━━━ TASK MATERIAL

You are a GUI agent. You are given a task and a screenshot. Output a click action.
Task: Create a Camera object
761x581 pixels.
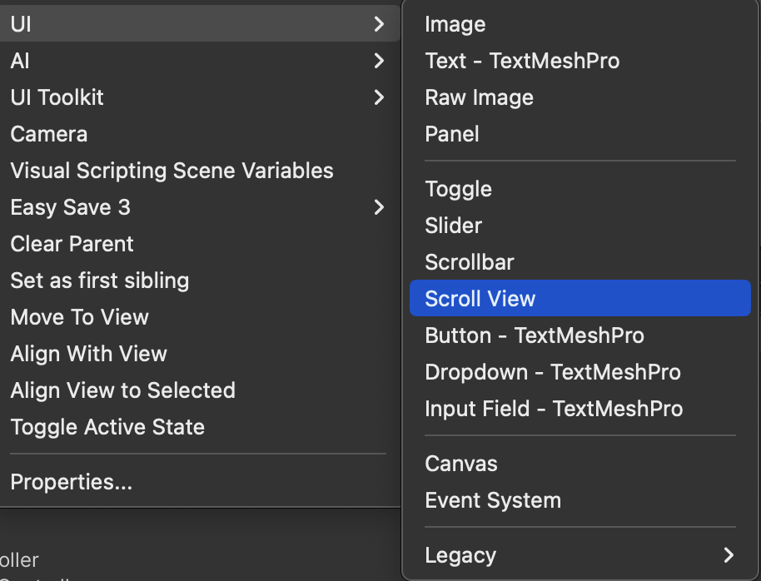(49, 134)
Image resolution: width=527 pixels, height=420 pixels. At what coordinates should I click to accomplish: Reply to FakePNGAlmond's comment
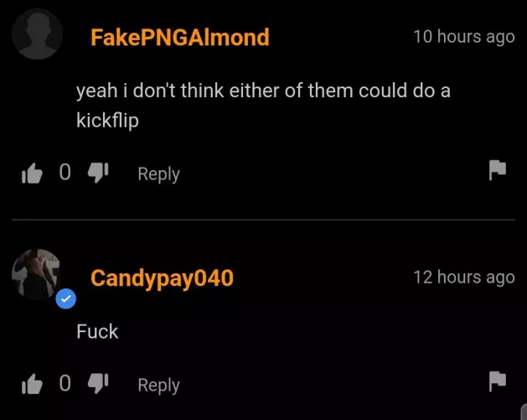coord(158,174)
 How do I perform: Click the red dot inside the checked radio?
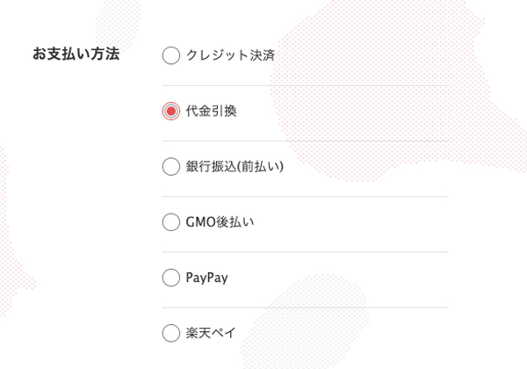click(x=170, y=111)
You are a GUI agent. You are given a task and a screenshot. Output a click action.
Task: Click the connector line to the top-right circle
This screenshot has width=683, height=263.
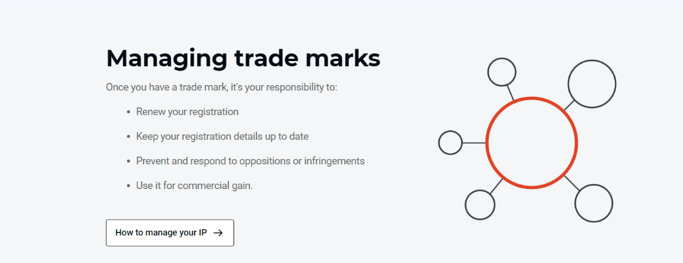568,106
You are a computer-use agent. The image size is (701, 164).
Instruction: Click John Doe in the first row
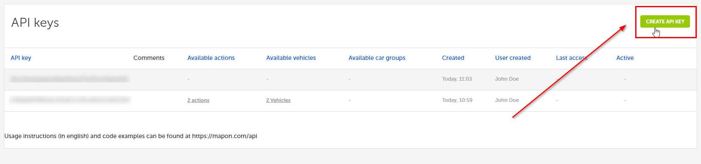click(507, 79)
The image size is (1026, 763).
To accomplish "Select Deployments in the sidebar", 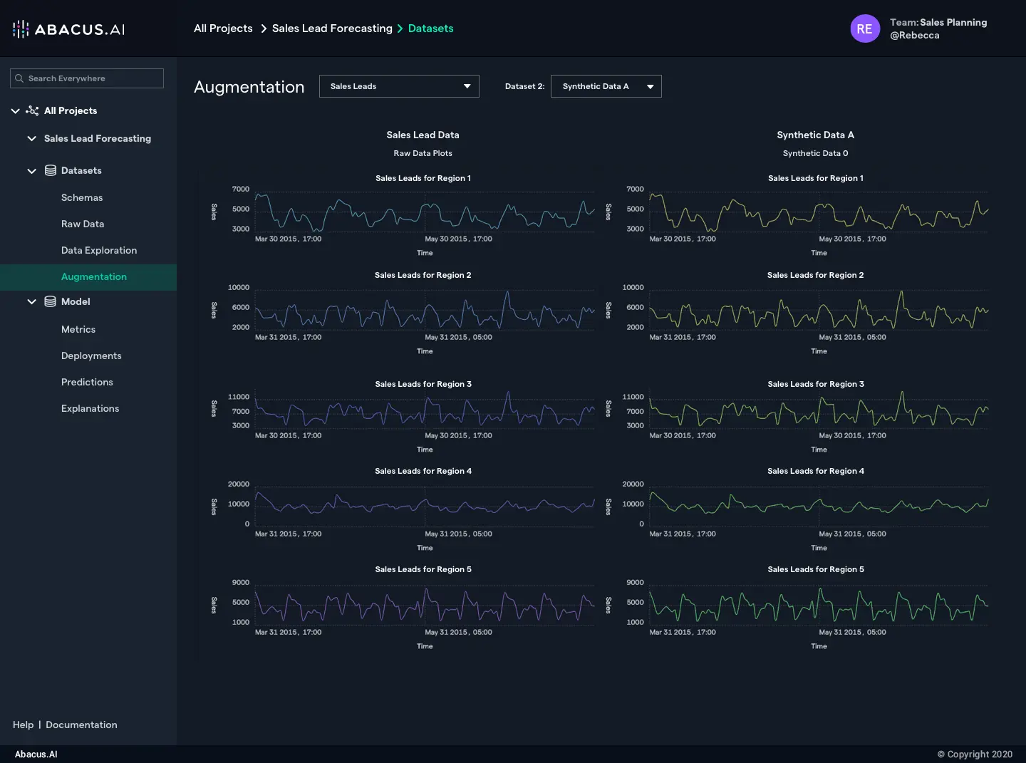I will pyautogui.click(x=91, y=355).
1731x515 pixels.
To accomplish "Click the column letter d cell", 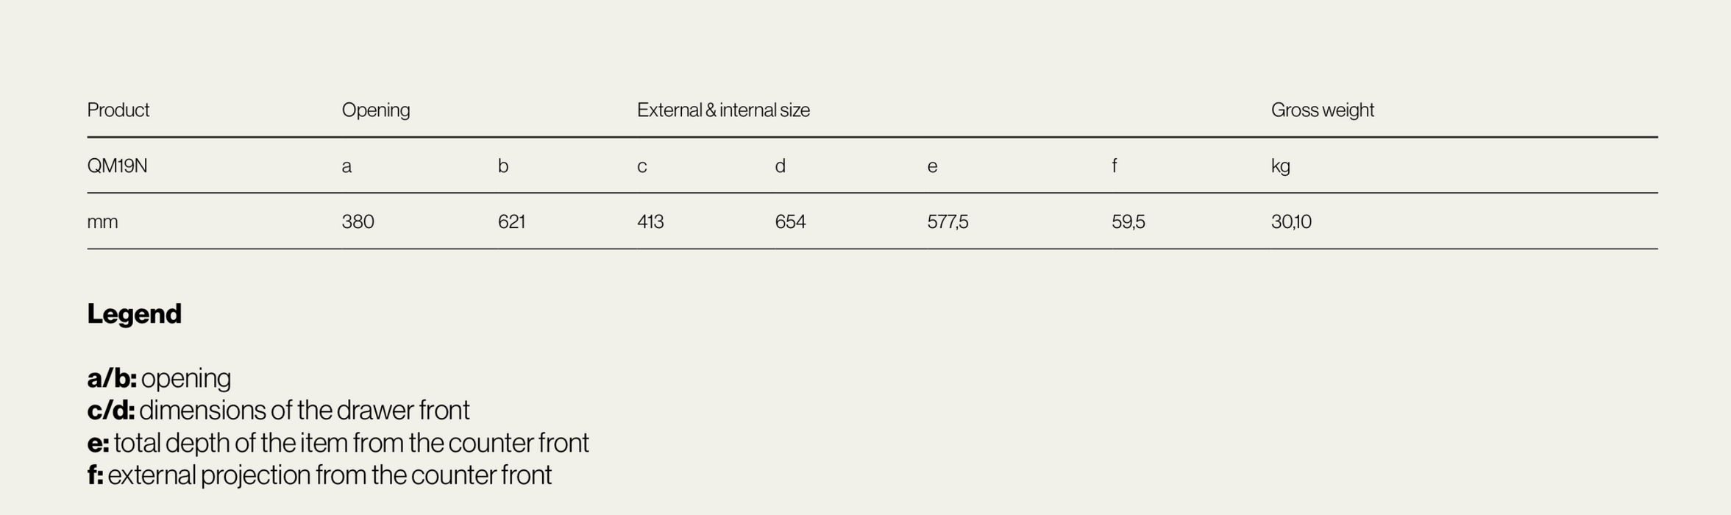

━━━━━━
━━━ TASK MATERIAL

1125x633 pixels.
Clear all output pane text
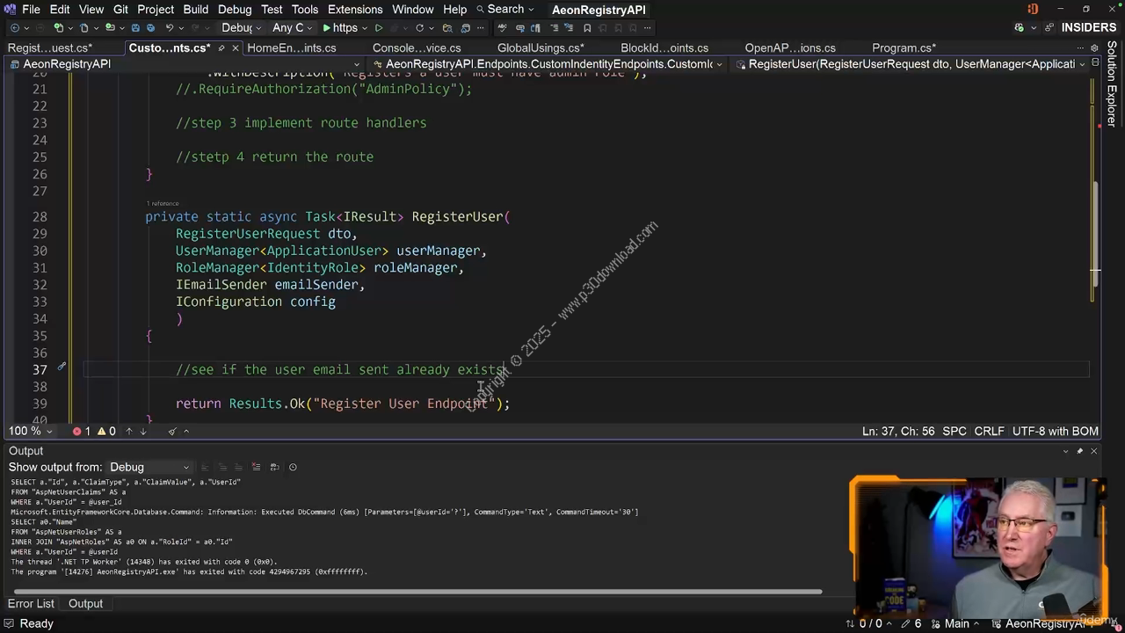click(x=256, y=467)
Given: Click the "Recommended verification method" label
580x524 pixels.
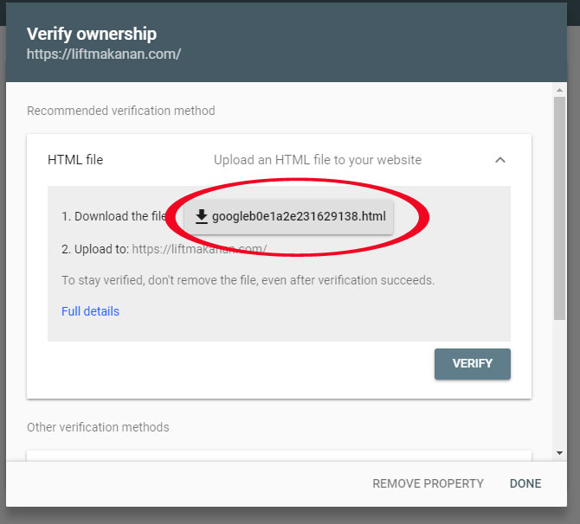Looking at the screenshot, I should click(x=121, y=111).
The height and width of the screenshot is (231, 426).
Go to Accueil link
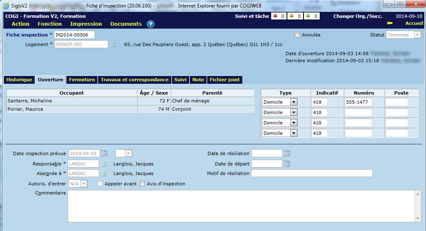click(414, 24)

━━━━━━

:: BRIEF ::
The answer must be a single number: the count of lines above that contain "size".

:: TASK ANSWER ::
2